For the anxious father it was months of waiting, watching and preparing -- then going away for two days and missing the whole thing. In the case of Nigel Brown's happy event, his "baby" is a 2m flower stalk flapping about in the wind over a 6m century plant. The stalk's explosive birth has trashed Brown's greenhouse.
The plant, Agave americana, has evolved to withstand the arid climate of Mexico. It can grow slowly over decades to an enormous size, then flowers just once. Its common name is the century plant because it was thought to flower only once in 100 years. Many British botanists have waited their entire professional lives to see one flower.
"I was dumbfounded when I came back on Monday and saw it," said Brown, curator of the Bangor University botanical gardens.
"It had grown 1.8m in the two days I was away, smashing straight through the glass, which after 28 years watching over it seemed a bit of a shock," Brown said.
The plant has now put on another 4m and is waving like a flagpole over the ruined roof of the glasshouse.
"We thought at first it was so shocked nothing more would happen, but it's as if it stopped, took a look around, worked out what to do next and then really went for it," he said.

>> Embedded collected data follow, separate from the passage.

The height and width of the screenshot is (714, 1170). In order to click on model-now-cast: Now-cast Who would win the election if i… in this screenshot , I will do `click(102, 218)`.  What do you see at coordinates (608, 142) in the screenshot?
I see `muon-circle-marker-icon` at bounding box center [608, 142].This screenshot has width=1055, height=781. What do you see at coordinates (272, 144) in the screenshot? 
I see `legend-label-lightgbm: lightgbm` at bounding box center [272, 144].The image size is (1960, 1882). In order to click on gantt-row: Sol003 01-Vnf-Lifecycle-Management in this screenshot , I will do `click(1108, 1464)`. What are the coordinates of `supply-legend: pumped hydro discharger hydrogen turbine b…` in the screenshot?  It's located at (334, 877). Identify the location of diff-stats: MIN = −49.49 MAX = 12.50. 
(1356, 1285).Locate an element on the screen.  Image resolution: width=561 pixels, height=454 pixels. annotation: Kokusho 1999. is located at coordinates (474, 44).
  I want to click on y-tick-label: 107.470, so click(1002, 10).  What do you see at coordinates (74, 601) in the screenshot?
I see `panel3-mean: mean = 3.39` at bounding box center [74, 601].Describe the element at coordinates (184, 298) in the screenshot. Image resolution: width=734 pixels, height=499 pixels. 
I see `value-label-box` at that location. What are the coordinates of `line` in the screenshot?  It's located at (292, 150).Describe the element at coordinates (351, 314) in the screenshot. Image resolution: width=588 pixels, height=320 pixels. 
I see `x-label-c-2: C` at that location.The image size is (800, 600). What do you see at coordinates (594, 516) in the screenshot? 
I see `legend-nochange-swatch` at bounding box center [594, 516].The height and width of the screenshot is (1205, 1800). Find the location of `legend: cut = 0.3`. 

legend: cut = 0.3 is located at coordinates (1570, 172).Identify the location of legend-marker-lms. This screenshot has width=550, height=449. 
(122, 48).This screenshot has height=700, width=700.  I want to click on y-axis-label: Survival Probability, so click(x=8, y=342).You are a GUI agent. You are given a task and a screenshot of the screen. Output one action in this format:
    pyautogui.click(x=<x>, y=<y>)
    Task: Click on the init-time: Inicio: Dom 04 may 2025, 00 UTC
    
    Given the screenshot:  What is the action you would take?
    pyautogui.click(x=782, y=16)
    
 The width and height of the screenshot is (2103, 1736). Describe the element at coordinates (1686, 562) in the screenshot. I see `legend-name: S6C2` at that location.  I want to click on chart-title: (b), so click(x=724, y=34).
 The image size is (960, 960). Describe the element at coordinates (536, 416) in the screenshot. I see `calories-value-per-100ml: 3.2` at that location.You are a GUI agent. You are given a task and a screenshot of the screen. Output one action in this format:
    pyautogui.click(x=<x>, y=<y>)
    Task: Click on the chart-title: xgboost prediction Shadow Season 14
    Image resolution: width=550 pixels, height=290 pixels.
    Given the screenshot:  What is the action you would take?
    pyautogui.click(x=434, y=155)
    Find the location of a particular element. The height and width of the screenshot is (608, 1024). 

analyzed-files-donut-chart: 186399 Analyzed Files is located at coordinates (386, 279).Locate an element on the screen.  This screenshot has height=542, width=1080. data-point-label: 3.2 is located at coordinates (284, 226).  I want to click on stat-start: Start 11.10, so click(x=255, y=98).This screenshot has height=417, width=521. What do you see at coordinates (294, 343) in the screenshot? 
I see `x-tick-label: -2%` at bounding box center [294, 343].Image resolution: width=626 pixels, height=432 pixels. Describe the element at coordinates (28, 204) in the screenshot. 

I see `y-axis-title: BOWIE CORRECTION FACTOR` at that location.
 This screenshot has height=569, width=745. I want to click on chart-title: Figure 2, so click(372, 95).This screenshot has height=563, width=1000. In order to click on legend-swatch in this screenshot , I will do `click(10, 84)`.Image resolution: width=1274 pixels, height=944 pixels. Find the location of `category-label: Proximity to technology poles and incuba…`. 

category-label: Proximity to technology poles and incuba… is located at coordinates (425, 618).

It was a proud moment for Brown, who as a student in 1979 personally transplanted the "baby," probably about five years old, into the university's new display of cacti and succulents.
For a few years after he transplanted it, it sat quietly in its corner not doing very much.
As he graduated and eventually became boss of the botanic gardens where he had first been a student volunteer, it started to hurl out new leaves as thick as his arm, until it took over the entire south-eastern corner of the glasshouse.
In the next few weeks it will set between 100,000 and 1 million seeds. If the seeds were not meant to grow in the Mexican desert rather than the bracing sea air of north Wales, they could have turned the whole region into a cactus forest.
The plant -- and the publicity -- couldn't have come at a better time for Brown's beloved garden. Last year the university, concerned about the maintenance cost, discussed closing it, and it was only saved by a public outcry.
The gardener, however, was made redundant, which is why Brown rarely let his precious plant out of his sight.
What happens next will leave Brown struggling for scientific detachment. The plant, which saves all its energy for one explosive flowering, attracting insects, birds and even bats from miles around to scatter the seeds, dies.
"It is rather sad. Already the leaves have started to shrivel and eventually they will die completely, leaving only the flower stalk -- which is now as thick as my calf -- which could last for a few years but will eventually rot too," he said.
"We will of course be saving the seed and we have a few small plants ready, so we will obviously be replacing it -- but this time a little further from the glass," he said.